So, you've given your money to Uncle Sam interest-free for a year, and you're delighted to get a fat refund. Now what?
First, you should recalculate your withholding to avoid the same mistake next year — unless you consider it your duty as a citizen to be taxed through the nose, and then give the feds free use of your money for a year.
If you like getting a fat refund, you're not alone. Last year, the Internal Revenue Service (IRS) issued checks for 101 million refunds totaling about $215 billion. The number of refunds this year is expected to be about the same, but the total amount refunded is projected to increase slightly.
The IRS says the average refund this year is $2,371 — up from $2,182 last year. However, this year's average is likely to drop a little as the April 15 filing deadline approaches because those anticipating fat refunds file early, while those expecting a piddling amount let things slide.
Lest you think no one in Washington is paying attention, the IRS reports:
- About 132 million tax returns were processed last year, and about the same amount will be handled this year.
- About 61.5 million tax returns were filed electronically last year, and the total is expected to exceed 50 percent for the first time this year.
- Last year, about 14.5 million people filed electronically from a home computer. So far, the total is up 22 percent over last year.
- The most frequently asked question at phone-in IRS service centers is "Where's my refund?" To track yours, go to IRS.gov and click on the line on the right side of the page titled (you guessed it) "Where's my refund?" Have a copy of your return handy, because you need to punch in some detailed information to assure privacy.
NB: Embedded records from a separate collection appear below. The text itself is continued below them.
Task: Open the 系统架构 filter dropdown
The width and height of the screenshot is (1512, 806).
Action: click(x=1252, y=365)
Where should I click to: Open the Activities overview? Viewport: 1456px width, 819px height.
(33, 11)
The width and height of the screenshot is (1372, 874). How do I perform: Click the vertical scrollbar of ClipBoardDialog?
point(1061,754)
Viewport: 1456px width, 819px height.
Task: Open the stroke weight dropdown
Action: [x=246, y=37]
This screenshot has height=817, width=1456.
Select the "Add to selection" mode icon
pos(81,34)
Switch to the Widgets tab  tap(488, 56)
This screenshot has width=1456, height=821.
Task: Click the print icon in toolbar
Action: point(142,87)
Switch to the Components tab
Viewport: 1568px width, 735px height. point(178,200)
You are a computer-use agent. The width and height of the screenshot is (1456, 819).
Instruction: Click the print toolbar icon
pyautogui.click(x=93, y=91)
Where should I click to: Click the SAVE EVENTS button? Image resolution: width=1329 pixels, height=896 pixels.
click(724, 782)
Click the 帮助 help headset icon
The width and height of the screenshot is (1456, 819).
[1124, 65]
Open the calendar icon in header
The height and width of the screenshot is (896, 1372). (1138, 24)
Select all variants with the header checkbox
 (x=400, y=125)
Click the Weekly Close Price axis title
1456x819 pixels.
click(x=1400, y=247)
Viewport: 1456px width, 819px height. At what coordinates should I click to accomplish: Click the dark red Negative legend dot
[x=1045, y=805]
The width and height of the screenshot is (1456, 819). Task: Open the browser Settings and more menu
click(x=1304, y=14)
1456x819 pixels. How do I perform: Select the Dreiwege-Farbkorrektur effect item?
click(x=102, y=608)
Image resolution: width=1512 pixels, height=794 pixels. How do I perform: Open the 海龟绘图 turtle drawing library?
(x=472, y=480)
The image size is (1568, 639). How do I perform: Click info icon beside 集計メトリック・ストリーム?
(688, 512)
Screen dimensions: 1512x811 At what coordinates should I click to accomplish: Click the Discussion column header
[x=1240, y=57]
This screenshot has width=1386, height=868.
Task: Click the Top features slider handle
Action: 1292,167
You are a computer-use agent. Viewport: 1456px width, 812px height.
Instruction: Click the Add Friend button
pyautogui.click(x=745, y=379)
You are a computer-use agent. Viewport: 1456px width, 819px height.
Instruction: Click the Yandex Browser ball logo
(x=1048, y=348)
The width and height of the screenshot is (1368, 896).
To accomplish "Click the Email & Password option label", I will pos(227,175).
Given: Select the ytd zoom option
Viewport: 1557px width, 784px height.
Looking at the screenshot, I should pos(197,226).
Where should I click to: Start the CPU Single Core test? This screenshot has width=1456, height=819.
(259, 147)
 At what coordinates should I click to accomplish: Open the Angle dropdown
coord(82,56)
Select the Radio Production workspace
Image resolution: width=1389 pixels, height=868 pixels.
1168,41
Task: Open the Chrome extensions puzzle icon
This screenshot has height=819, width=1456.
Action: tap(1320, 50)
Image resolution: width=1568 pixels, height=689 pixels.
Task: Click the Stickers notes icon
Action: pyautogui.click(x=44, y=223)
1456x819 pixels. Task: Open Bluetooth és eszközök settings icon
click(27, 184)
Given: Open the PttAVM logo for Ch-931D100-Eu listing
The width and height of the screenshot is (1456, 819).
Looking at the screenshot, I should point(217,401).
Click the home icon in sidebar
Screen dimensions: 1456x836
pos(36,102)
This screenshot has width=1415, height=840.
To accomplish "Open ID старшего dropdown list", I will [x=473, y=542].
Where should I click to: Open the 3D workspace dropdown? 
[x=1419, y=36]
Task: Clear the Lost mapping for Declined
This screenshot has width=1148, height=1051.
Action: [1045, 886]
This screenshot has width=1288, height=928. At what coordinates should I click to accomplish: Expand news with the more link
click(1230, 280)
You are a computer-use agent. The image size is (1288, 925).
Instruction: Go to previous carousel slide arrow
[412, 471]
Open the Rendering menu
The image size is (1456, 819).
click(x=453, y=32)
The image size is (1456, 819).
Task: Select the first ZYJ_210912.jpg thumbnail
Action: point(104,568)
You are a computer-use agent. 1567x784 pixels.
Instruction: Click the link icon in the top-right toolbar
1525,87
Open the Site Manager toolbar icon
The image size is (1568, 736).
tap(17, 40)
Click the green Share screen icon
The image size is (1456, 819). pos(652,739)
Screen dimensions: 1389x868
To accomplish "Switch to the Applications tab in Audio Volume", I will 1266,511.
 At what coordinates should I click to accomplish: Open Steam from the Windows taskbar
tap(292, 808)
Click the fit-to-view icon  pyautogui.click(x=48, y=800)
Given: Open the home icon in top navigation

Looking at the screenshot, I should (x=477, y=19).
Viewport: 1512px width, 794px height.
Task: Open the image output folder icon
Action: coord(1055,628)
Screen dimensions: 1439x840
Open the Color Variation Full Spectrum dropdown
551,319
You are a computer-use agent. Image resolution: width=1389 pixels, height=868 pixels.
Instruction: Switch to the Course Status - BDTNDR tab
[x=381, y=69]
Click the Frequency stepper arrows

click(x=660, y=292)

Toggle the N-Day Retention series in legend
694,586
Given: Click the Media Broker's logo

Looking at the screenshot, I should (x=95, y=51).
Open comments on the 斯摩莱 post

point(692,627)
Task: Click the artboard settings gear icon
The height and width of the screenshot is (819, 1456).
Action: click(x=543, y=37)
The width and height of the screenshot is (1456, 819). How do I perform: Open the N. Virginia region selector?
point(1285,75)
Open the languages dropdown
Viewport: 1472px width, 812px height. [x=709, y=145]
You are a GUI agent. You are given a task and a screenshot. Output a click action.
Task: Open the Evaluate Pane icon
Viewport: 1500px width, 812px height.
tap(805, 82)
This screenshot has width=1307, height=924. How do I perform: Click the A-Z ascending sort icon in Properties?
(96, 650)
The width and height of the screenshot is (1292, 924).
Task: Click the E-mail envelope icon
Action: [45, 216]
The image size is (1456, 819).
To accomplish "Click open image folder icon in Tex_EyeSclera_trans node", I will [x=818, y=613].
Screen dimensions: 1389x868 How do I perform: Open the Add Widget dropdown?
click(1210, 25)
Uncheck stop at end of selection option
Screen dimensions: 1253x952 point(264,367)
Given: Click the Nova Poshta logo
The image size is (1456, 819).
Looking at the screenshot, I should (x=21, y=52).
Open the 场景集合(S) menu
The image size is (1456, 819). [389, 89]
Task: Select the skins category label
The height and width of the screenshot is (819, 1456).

- The IRS collected $1.952 trillion in 2003, down slightly from the $2.106 trillion collected in 2002. Totals for 2004 aren't yet available, and the IRS doesn't make projections for the current year's collections. But one thing is constant: Congress spent it all — and then some.
It's a good idea to file a new W-4 with your employer to adjust withholding if you pocketed a large refund, owed a significant amount, got married or divorced, had a baby or if your child can no longer be claimed as a dependent for tax purposes.
Some people intentionally over-withhold on the theory that it's an enforced savings plan. Bad idea. Check the interest rate on the extra amount withheld by the government for a year — it's zero, zilch and nada. That's like stuffing a fistful of dollars under the mattress for a year, but without the romance, metaphorical or otherwise.
If you have difficulty saving, consider an automatic deposit of your paycheck into both your savings and checking accounts. The interest on a passbook savings account will be low, but it will be 100 percent more than what the government pays on the amount over-withheld.
Do the math. Small steps can build a hefty savings account over time. Even $25 per week adds up to $1,300 per year. That's $13,000 over ten years, plus interest. Think what saving $100 per week would total.
Check out the savings plans at major banks, such as J.P. Morgan Chase, Citigroup, Bank of America and Wells Fargo. Don't forget the regional and small banks because the little guy sometimes offers savers a better deal.
And remember: Interest rates are rising, and that's good news for savers.